Vano's widow, Crispina Vano, filed a death benefit claim under PD 626, as amended, with the Government Service Insurance System (GSIS). On April 6, 1984, the GSIS denied the claim, citing the following reason:

It appears on record that your husband was on his way to his station when he died in a vehicular accident he figured in a Sunday, July 31, 1983.

Obviously, the accident occurred outside of his time and place of work; neither was he performing official duties at the time of its occurrence. Accordingly, the conditions for compensability in accordance with the law have not been satisfied, to wit:

1. that the employee must have been injured at the place where his work requires him to be;

2. that the employee must have been performing his official functions; and

3. if the injury is sustained elsewhere, the employee must have been executing an order for his employer. (p. 22, Rollo)

Crispina Vano's requests for reconsideration were denied by the GSIS, consequently, the case was elevated to the Employees' Compensation Commission (ECC) for appropriate review under ECC Case No. 2658.

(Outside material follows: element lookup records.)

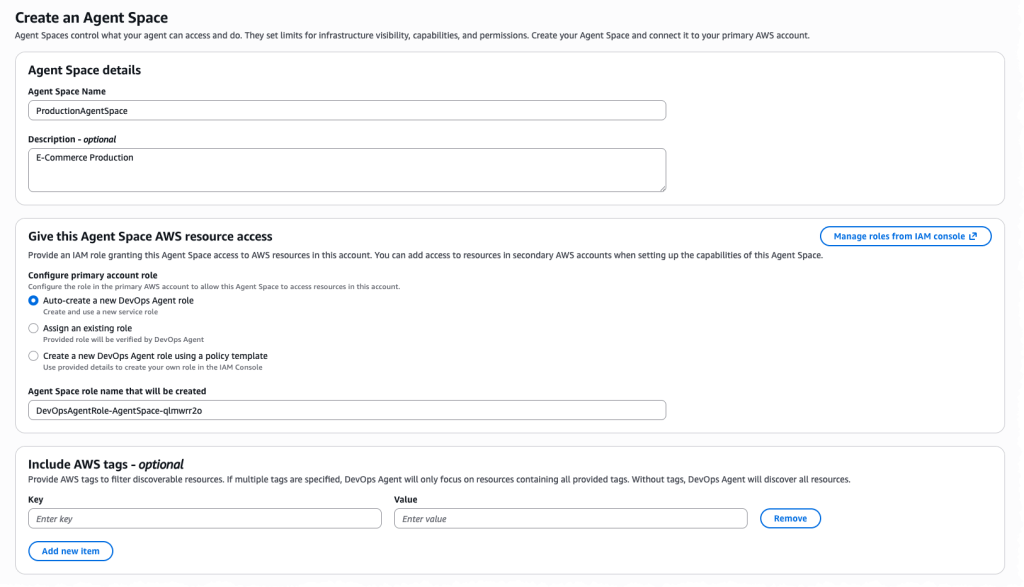Click the Add new item button
This screenshot has height=587, width=1024.
click(70, 551)
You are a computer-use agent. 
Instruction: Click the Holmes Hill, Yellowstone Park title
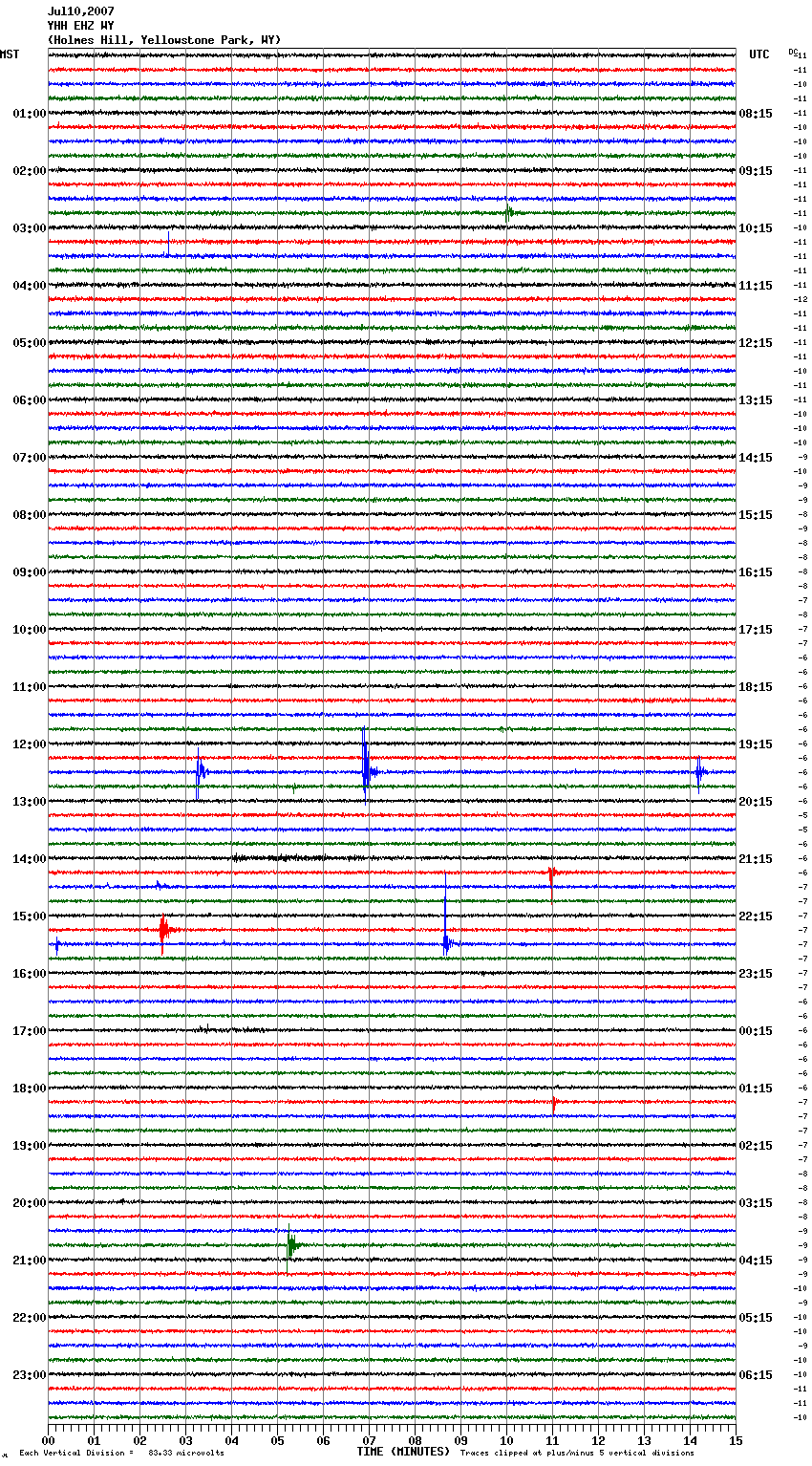click(x=164, y=40)
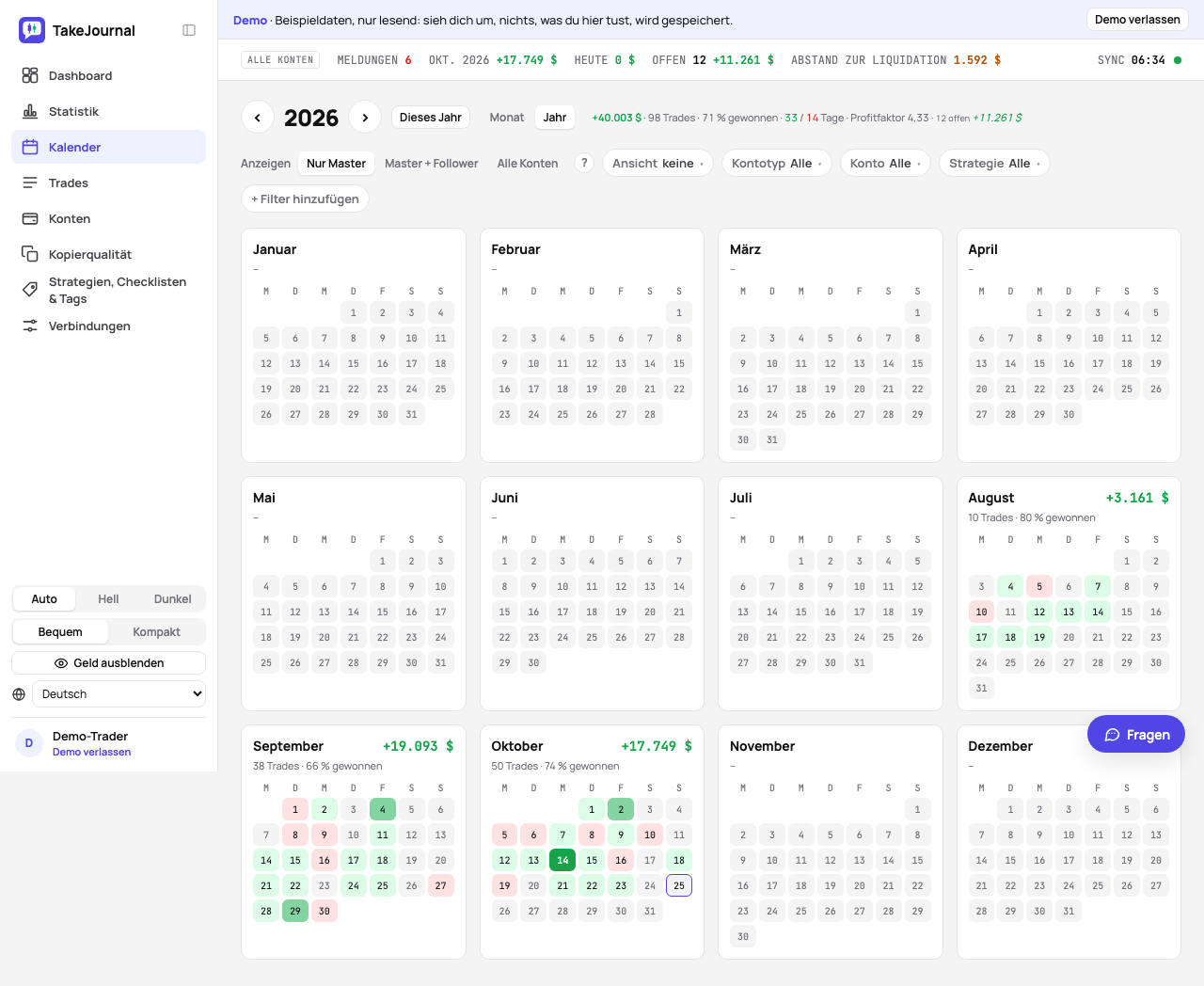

In a Decision dated October 13, 1987, the ECC affirmed the decision denying the claim of Crispina Vano because:

Under the Employees' Compensation law, injuries resulting from accidents while an employee is going to and from the place of work is not compensable. Some exceptions, however, are: when the injury is sustained at a place proximate to the work-place, when the employee meets the accident while riding in a company vehicle and when he is on special errand for his employer. (Section 1, Rule III of the Amended Rules of Employees' Compensation)

We note that the case at bar does not fall under any of the foregoing exceptions. In fact, the subject employee's accident happened on a Sunday, a non-working day. In the light of the foregoing, we cannot but affirm respondent's denial of the claim. (pp. 13-15, Rollo; p. 2, Decision, ECC Case No. 2658)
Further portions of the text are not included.